(Screenshot grounding data)

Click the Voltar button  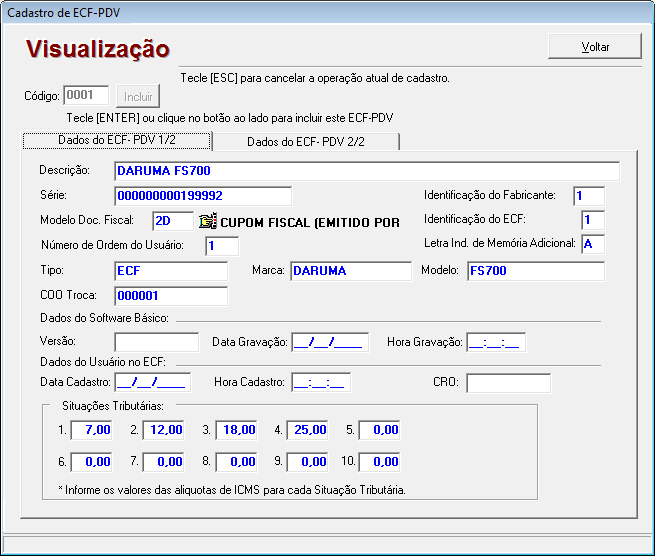[594, 47]
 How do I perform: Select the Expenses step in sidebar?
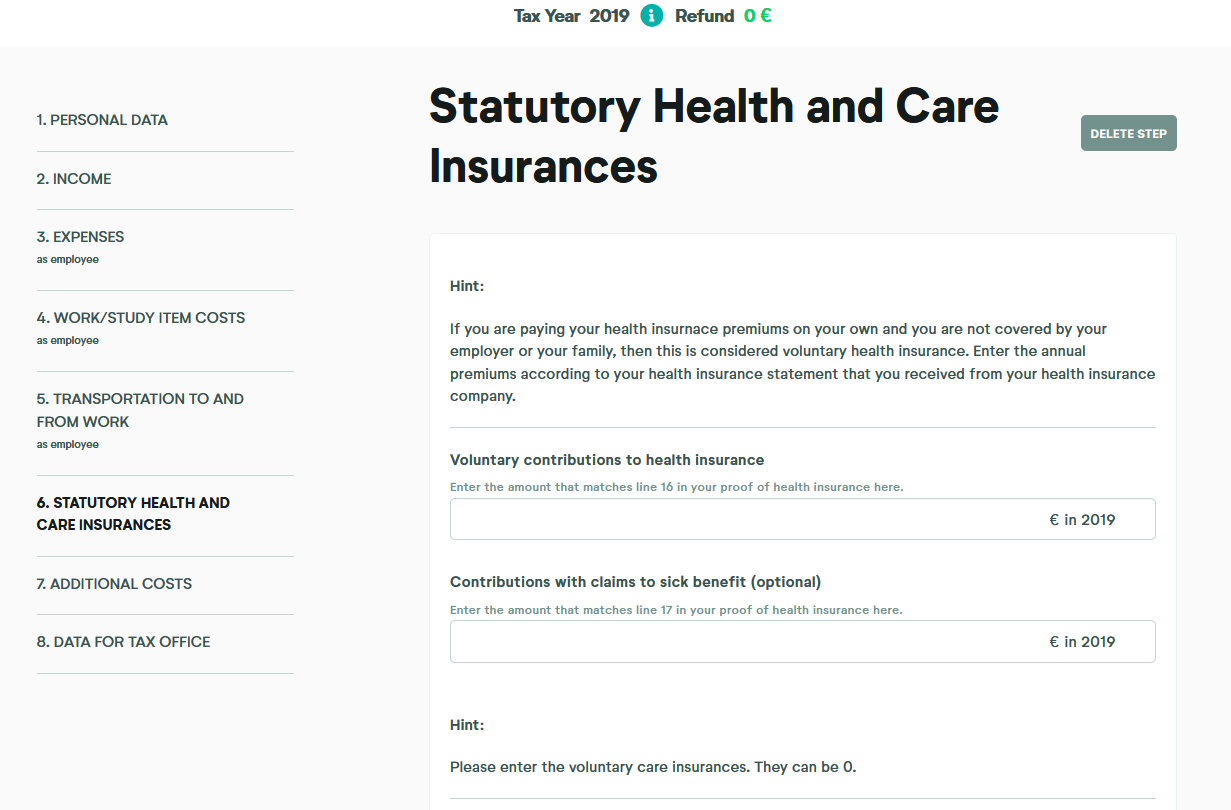[x=81, y=238]
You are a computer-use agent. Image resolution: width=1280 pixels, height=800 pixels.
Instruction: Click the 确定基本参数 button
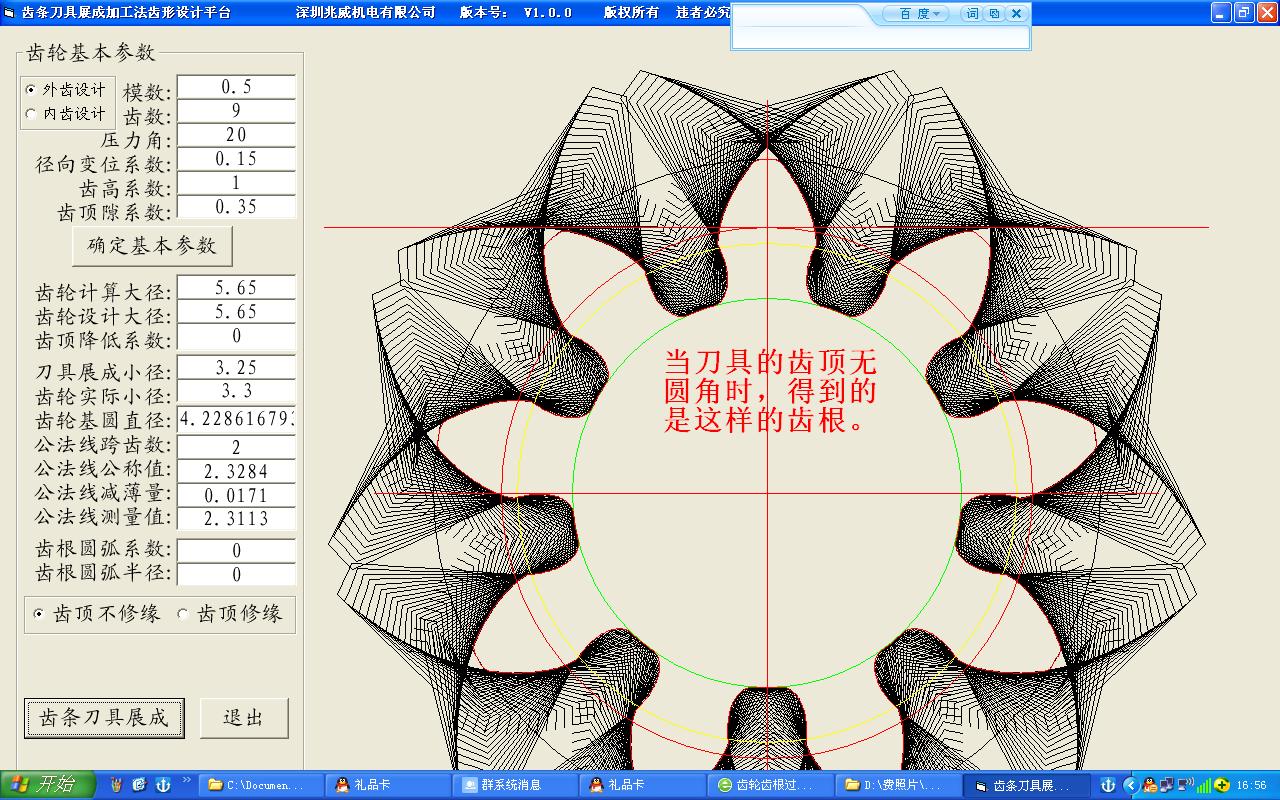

[Task details]: Restate, word for word, each line from the one with "How do I perform: Select" to the end of the entries, both included, and keep every picture out.

[Exercise result]:
 How do I perform: Select the Expenses step in sidebar?
[x=81, y=238]
You are a computer-use agent. Image resolution: width=1280 pixels, height=800 pixels.
Instruction: Click the 确定基本参数 button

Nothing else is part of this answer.